Initial commit

2025-11-30 09:02:39 +08:00
commit 515e7bf6be
18 changed files with 5770 additions and 0 deletions
--- a/commands/hybrid-generate-databricks.md
+++ b/commands/hybrid-generate-databricks.md
@@ -0,0 +1,285 @@
+---
+name: hybrid-generate-databricks
+description: Generate Databricks Delta Lake SQL from YAML configuration for ID unification
+---
+
+# Generate Databricks SQL from YAML
+
+## Overview
+
+Generate production-ready Databricks SQL workflow from your `unify.yml` configuration file.

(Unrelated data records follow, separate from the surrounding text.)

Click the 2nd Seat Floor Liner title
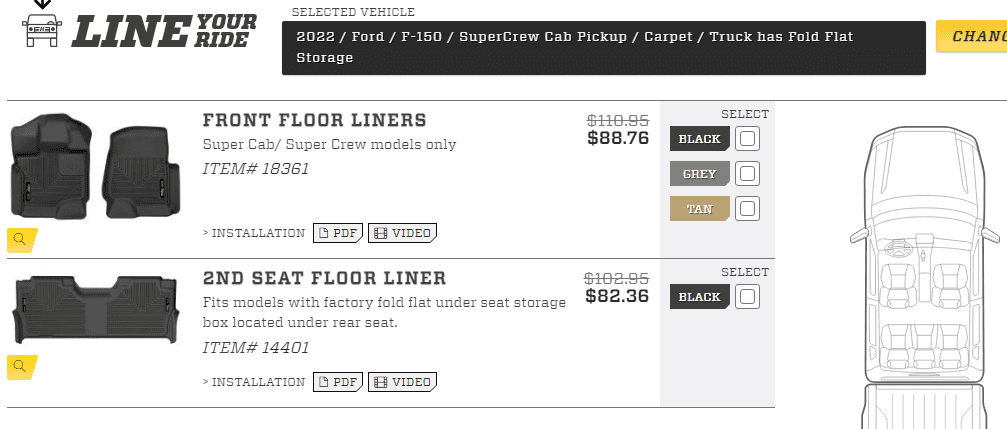 tap(324, 278)
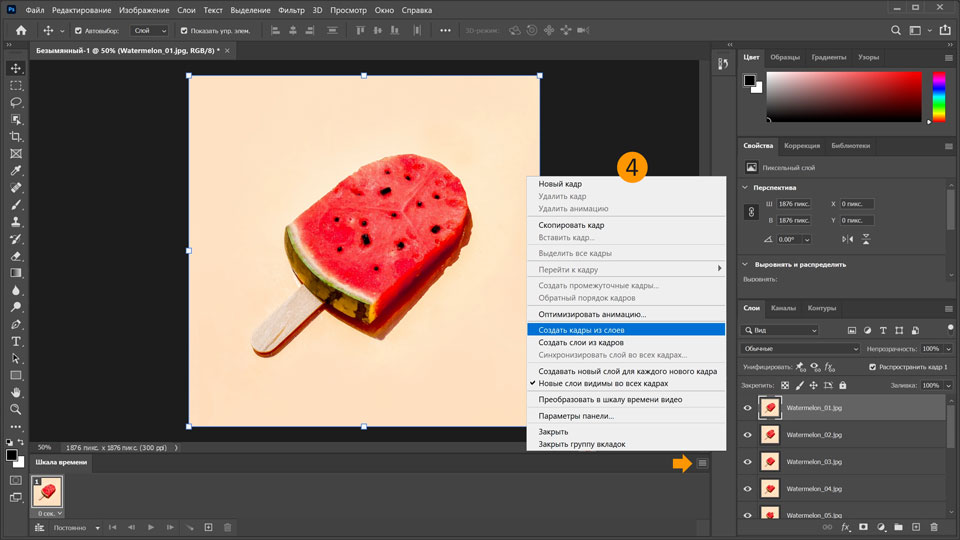
Task: Play the animation in the timeline
Action: click(151, 527)
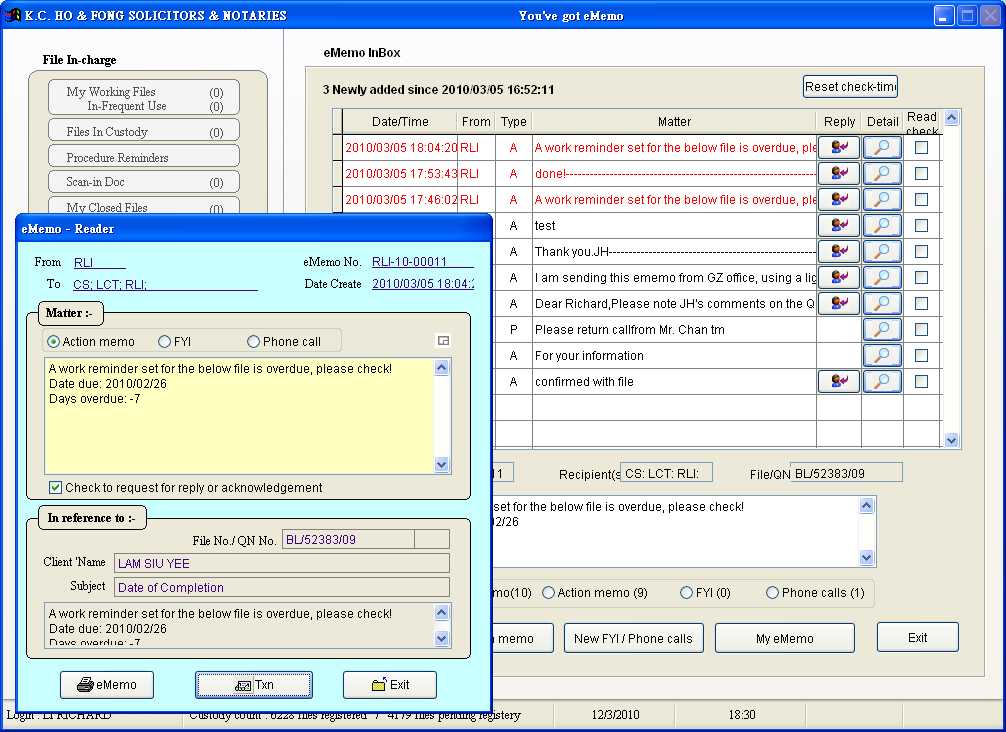
Task: Click reply icon for the 'test' memo
Action: 838,225
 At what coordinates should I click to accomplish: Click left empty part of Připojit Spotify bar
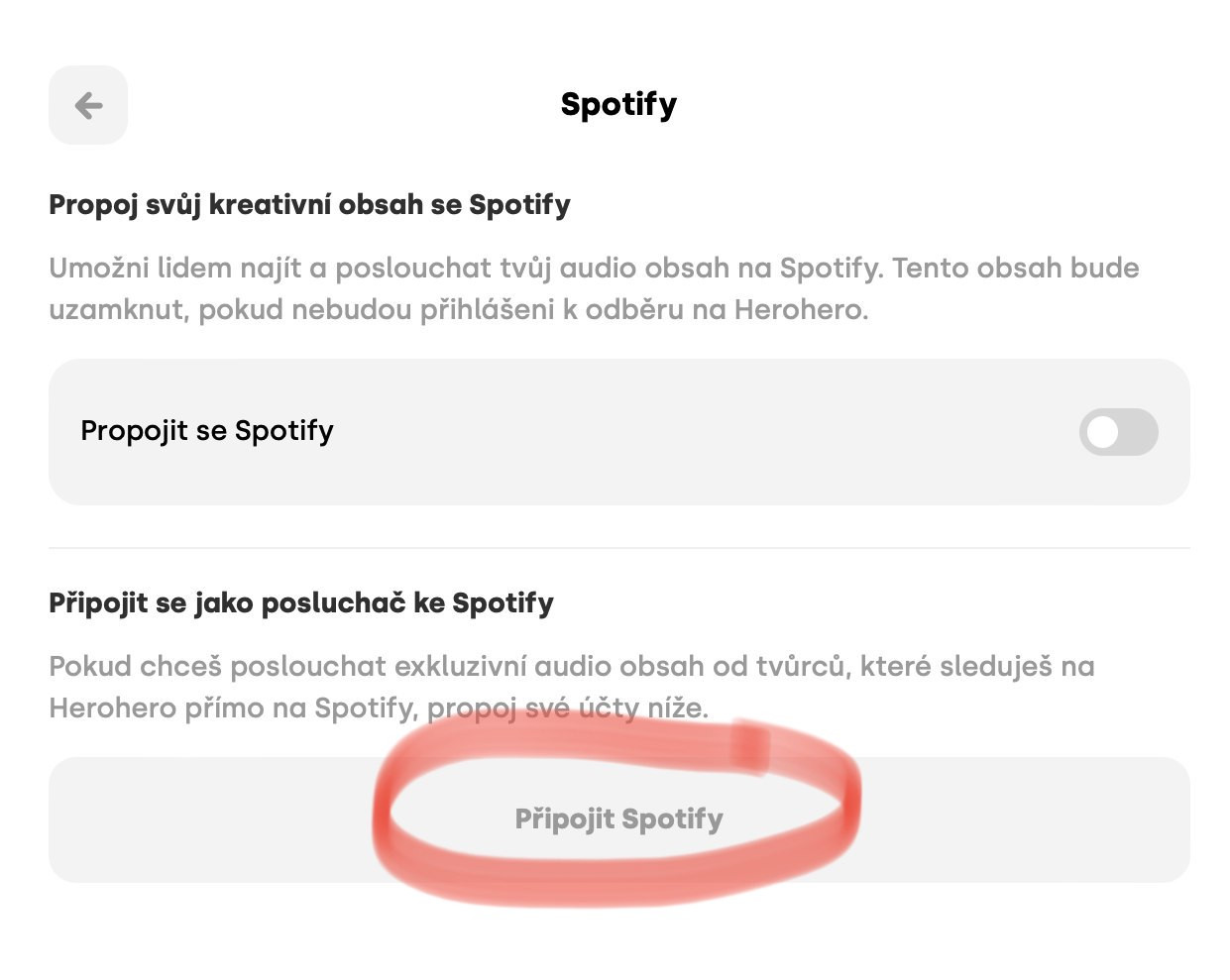coord(208,819)
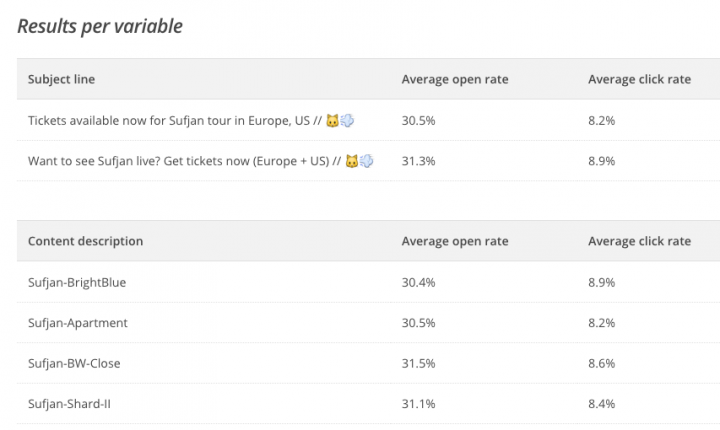The image size is (720, 430).
Task: Click the 31.5% open rate for Sufjan-BW-Close
Action: pyautogui.click(x=418, y=363)
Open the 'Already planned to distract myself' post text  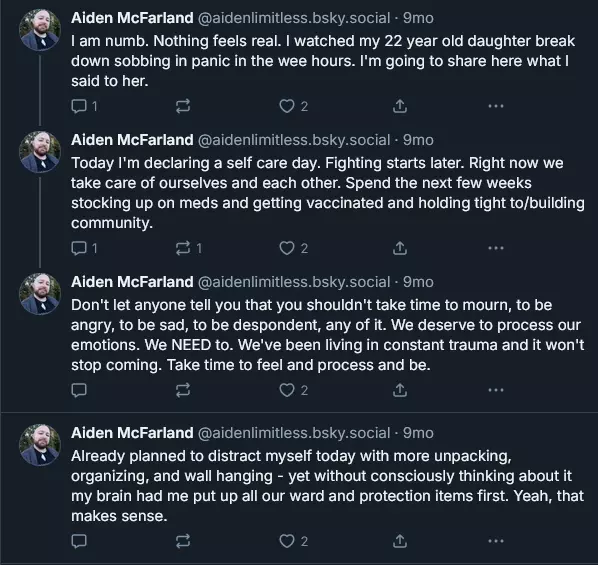(327, 486)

This command creates Delta Lake optimized SQL files with ACID transactions, clustering, and platform-specific function conversions.
+
+---
+
+## What You Need
+
+### Required Inputs
+1. **YAML Configuration File**: Path to your `unify.yml`
+2. **Target Catalog**: Databricks Unity Catalog name
+3. **Target Schema**: Schema name within the catalog
+
+### Optional Inputs
+4. **Source Catalog**: Catalog containing source tables (defaults to target catalog)
+5. **Source Schema**: Schema containing source tables (defaults to target schema)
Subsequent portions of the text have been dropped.